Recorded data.

====================

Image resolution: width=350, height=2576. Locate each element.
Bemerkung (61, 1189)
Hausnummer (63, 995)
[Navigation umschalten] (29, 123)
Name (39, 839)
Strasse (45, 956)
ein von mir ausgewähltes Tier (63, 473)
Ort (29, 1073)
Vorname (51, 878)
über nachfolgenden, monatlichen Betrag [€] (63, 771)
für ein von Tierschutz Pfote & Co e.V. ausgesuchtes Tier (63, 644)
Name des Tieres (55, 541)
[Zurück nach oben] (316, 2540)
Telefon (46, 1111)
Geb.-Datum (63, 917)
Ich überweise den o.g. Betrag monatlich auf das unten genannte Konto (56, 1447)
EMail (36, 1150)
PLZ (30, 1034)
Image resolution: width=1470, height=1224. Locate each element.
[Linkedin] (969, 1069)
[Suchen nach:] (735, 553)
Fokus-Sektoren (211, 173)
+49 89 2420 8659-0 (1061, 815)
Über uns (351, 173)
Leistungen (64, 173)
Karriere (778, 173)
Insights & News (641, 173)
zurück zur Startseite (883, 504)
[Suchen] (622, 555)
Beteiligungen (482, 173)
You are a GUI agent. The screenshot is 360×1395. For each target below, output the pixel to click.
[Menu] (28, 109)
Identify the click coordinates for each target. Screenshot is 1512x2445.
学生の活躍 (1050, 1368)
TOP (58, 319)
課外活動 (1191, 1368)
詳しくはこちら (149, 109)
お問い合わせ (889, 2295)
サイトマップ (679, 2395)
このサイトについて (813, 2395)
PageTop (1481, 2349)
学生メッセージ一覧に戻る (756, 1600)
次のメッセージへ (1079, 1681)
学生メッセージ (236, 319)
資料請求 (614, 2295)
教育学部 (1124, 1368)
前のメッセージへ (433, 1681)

====================

Work order. Starting at the line that contains "Beteiligungen (482, 173)", return every line through the last one above, exactly as written.

Solved exercise.
Beteiligungen (482, 173)
You are a GUI agent. The screenshot is 360×1395. For each target below, output the pixel to click.
[Menu] (28, 109)
Identify the click coordinates for each target. Screenshot is 1512x2445.
学生の活躍 (1050, 1368)
TOP (58, 319)
課外活動 (1191, 1368)
詳しくはこちら (149, 109)
お問い合わせ (889, 2295)
サイトマップ (679, 2395)
このサイトについて (813, 2395)
PageTop (1481, 2349)
学生メッセージ一覧に戻る (756, 1600)
次のメッセージへ (1079, 1681)
学生メッセージ (236, 319)
資料請求 (614, 2295)
教育学部 (1124, 1368)
前のメッセージへ (433, 1681)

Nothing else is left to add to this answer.